Depois da sua morte, Artaud foi alvo de elogios tremendos, e Aníbal Fernandes nota que o autor tem tido “uma posteridade emocionada e inspiradora”, e neste ano, tendo a sua obra entrado em domínio público, é natural que as edições e reedições se sucedam. Se, por um lado, isto nos dá uma ideia da forma como, com cada urro, esta dilata as tenebrosas margens dos textos que marcaram a literatura do século XX, por outro, não devemos deixar escapar a ironia de que só por pura hipocrisia hoje tantos subscrevem a denúncia de Artaud sem, depois, assumirem qualquer implicação concreta. Chegámos, assim, à altura de Artaud ser vertido por psiquiatras, por curiosos… O que não deixa de ser uma forma de o neutralizar – “tentar devorar Artaud por todos os meios hipócritas de deus”. E aqui vale a pena lembrar o que disse Pierre Jean Jouve a propósito desse prestígio conferido a alguns danados a partir do momento em que não podem encostar a sua face à nossa para se rirem horrivelmente de nós ou nos afastarem à dentada: “Nos nossos dias, um verdadeiro snobismo da loucura acabou por tomar conta de críticos e amadores; toda a gente quer ser louca; toda a gente quer ver de perto o esgar da loucura.

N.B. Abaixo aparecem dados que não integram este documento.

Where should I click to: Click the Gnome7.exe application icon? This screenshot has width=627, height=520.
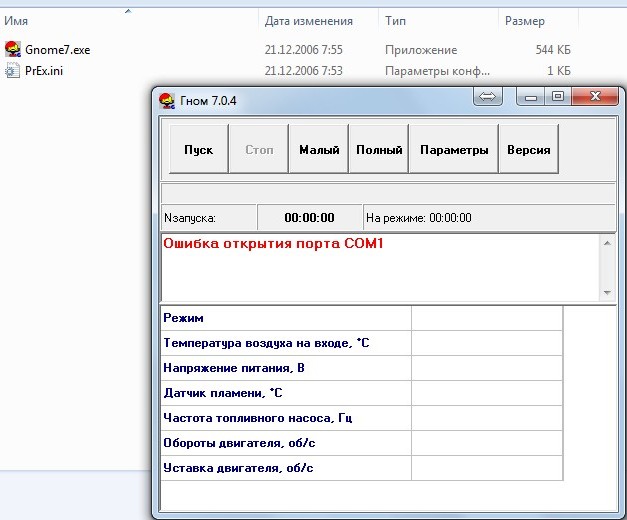click(x=13, y=49)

E são expostos os desenhos dos manicómios como se fossem de mestres”. É enganador todo esse prestígio que não faz mais que atrair os curiosos, sabendo-se, como disse Artaud, que “a curiosidade é a mais obscena das coisas”. “Nada de confianças, nada de camaradagem,/ comigo não,/ nem na vida nem em pensamento”, advertiu ele. 

Tão mais acertada, por isso mesmo, se torna a escolha dos editores de nos apresentarem agora uma selecção dos últimos papéis de Artaud nesta cor, fiel não apenas a uma escrita em verdadeira carne viva, mas que nos coloca em linha com todos esses “cúmplices de uma mesma sujidade social”, aquela que dele fez um suicidado. Assim, mais honesto do que o leitor que se entregue a uma fria admiração, será esse que chegue a sentir vergonha diante destes textos “onde o espírito avança de alto a baixo armado” (Jean Paulhan). Não deixa de ter piada, por outro lado, a sem-vergonhice com que exaltam Artaud o género de homens amolecidos incapazes de mandar seja quem for à merda.